Regression `examples/1177-diagnostics-addr-of-const-rejected.sx`. Issue 0138
RESOLVED. `zig build test` green (659 corpus, 446 unit).
- (x86 syscall) x86_64 Linux `write(2)` via raw `syscall` — locks the constraint
string `={rax},{rax},{rdi},{rsi},{rdx},~{rcx},~{r11},~{memory}` (register-pinned
inputs + pinned value output + pointer input + clobbers). ir-only on aarch64
(`.ir` asserted), runs on x86_64-linux (hand-authored `"ok\n"` stdout).
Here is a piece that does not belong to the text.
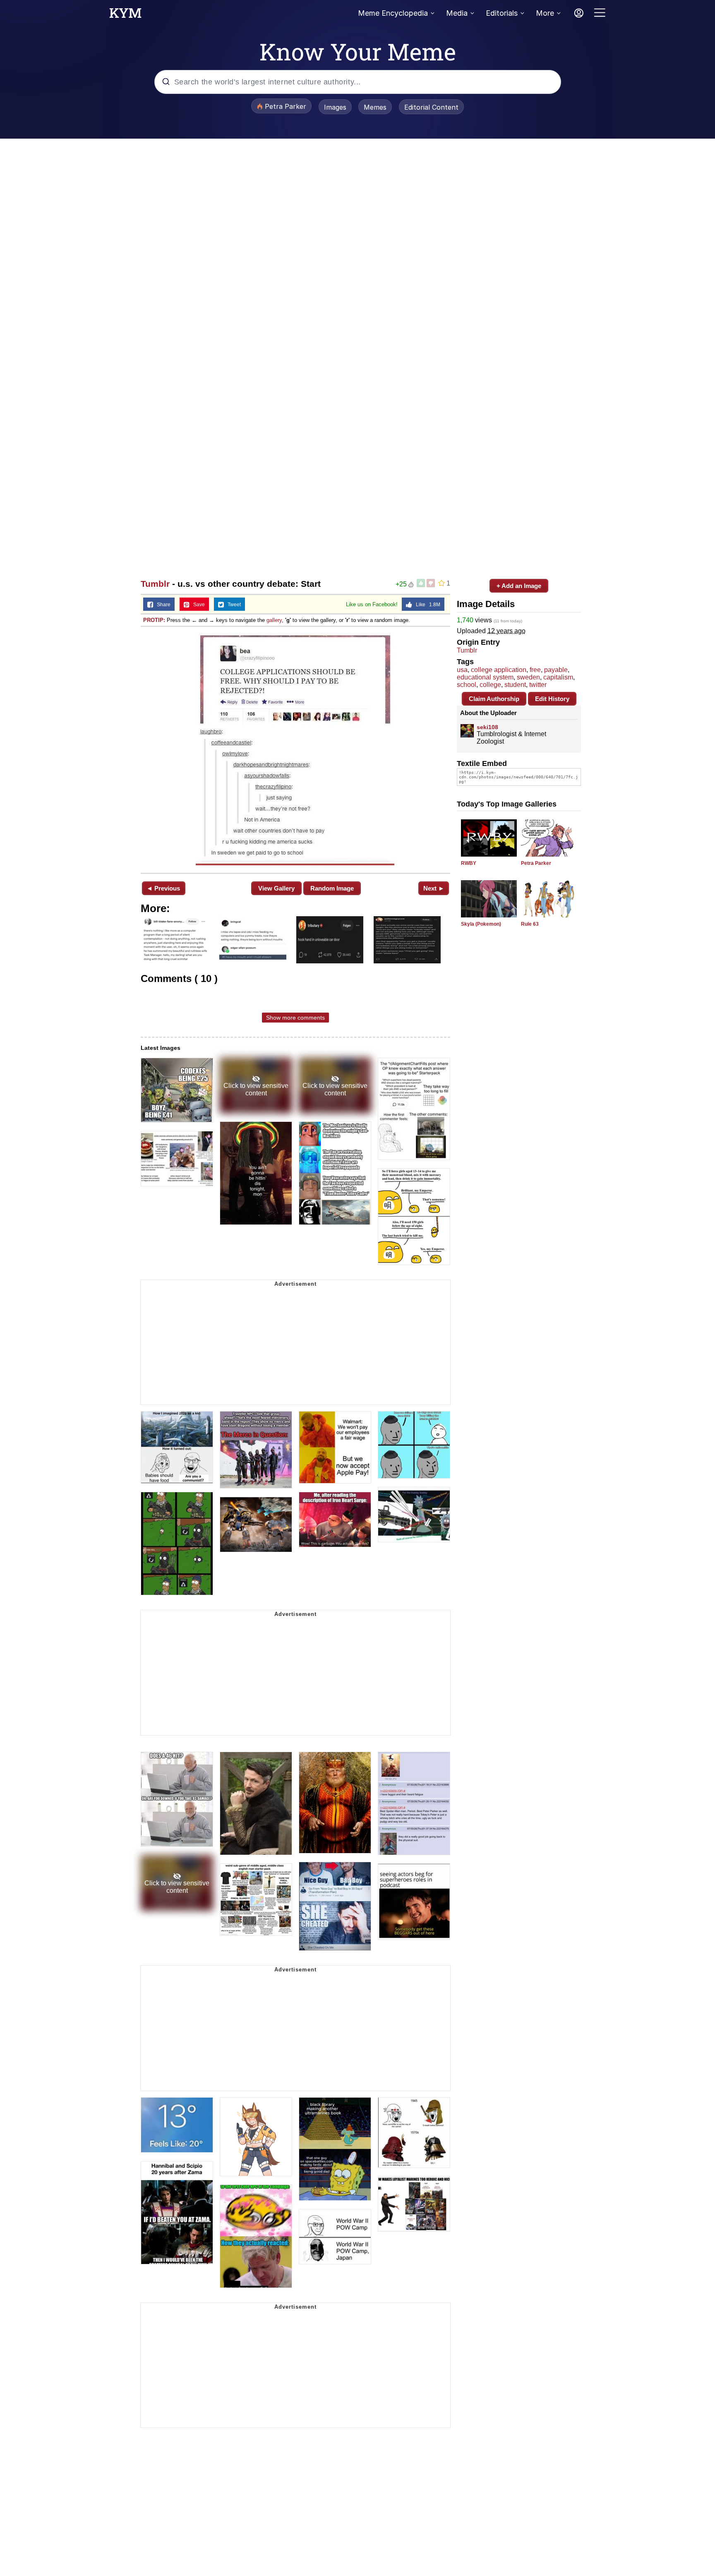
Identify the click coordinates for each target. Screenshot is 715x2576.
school (466, 684)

`examples/1651-platform-asm-x86-syscall-write.sx`. Pure additive lock, no
compiler change. `zig build test` green (660 corpus, 446 unit).
## Known issues
- **0138** — RESOLVED. `@const` (address-of a `::` comptime constant) yielded a
wild pointer (`inttoptr (i64 <value> to ptr)`). Fixed by diagnosing scalar
`@const` in `src/ir/lower/expr.zig` `.address_of` (no storage; array/struct
consts unaffected). Delivered the ASM "output-to-`const` rejection" for free.
Regression `examples/1177-diagnostics-addr-of-const-rejected.sx`.
- **0137** — `sx run` on a program with no `main` segfaults (unguarded JIT entry
lookup, `src/target.zig:256-273`). Pre-existing, asm-independent. Filed
`issues/0137-jit-run-no-main-segfault.md`. Does not block A.1.